#### SOURCE TEXT

Stuff Aaron is interested in:
	S3C on S3C
	linear CG with R op for inference of s variables in S3C
	S3C with binary or multinomial units
Stuff I don't mind farming out:
	temporal S3C
	convolutional S3C
	some of the stuff Aaron is interested in
	
Forward looking stuff:
	General strategies for learning to learn:
		should be able to learn that if a weight vector w_i is useful,
		then f(w_i) is too    (i.e., discover that some layer of the
		representation  should be equivariant to in-plane transformations)

		if two features vectors are related by some transformation,
		then share statistical power between them. ie, the bias or the
		mean/precision term on a hidden unit is a function of both the
		identity of the feature and of its transformation coordinates

		should be able to learn that h_i and h_j are synonymous for
		the purpose of classification (even if not for generation).
		could probably do this with a pooling layer-- remember
		Yoshua's idea for learning the pooling from 2011?

		should be able to learn that if h_i and h_j are synonyms
		and h_k = f(h_i) and h_l = f(h_j) then h_k and h_l are
		synonyms


	More advanced tasks to consider:
		highlight an object, ie per pixel labeling. this shows how
		much the model really understands
			also, should be able to do this without the full
			pixel labeling. ie, learn to label objects per-pixel
			after just being given centroid labels of the objects.
			to do this model will need to figure out which things
			it can explain with existing things it knows about
			and which are part of the new object

		one shot learning

		recognize formations of objects (ie, a square of 7s and a
		square of cars are both squares, and can be discriminated
		from a triangle of 6s, etc.)

		object counting (especially for overlapping objects, where
		you need to figure out which eye belongs to which person,
		etc)

		dealing with extreme occlusion, ie Guillaume's bubbling idea


Dead ends:
	Reconstruction SRBM:
		The Reconstruction SRBM turns out to be just doing a directed
		model, generally equivalent to sparse coding (though sparse
		coding doesn't estimate the model with true maximum
		likelihood).

	Contractive coding:
		All ways that I tried to pose the problem ended up being
		differential equations that only had numerical solutions,
		even for extremely simple versions with only one hidden unit,
		etc.

	Deriving binary cross-entropy between data and autoencoder reconstruction
	as being some kind of consistent estimator:
		This is a dead end specifically for the case of binary input
		data. Autoencoder reconstruction is a function only of the
		model's score, and the pmf conveys no information about the
		score. Thus estimators based on the consistency of the
		recovered pmf are not able to influence the autoencoder
		reconstruction.

		This is not yet proven to be a dead end for the case of
		continous inputs.


Completed missions:
1. S3C

########
#### SOURCE DATA

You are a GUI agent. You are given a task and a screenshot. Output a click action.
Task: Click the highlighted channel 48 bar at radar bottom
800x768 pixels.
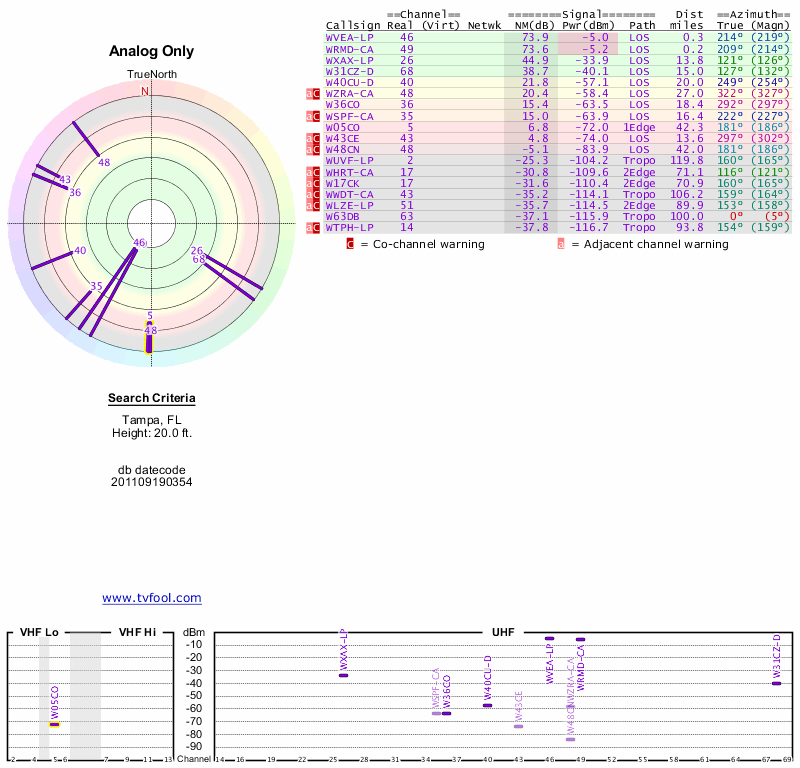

########

Reproduce the research notes between "More advanced tasks" and "of the objects.", inclusive, substituting "bounding box labels" for "centroid labels". The material that comes after the research notes is separate from them.

More advanced tasks to consider:
		highlight an object, ie per pixel labeling. this shows how
		much the model really understands
			also, should be able to do this without the full
			pixel labeling. ie, learn to label objects per-pixel
			after just being given bounding box labels of the objects.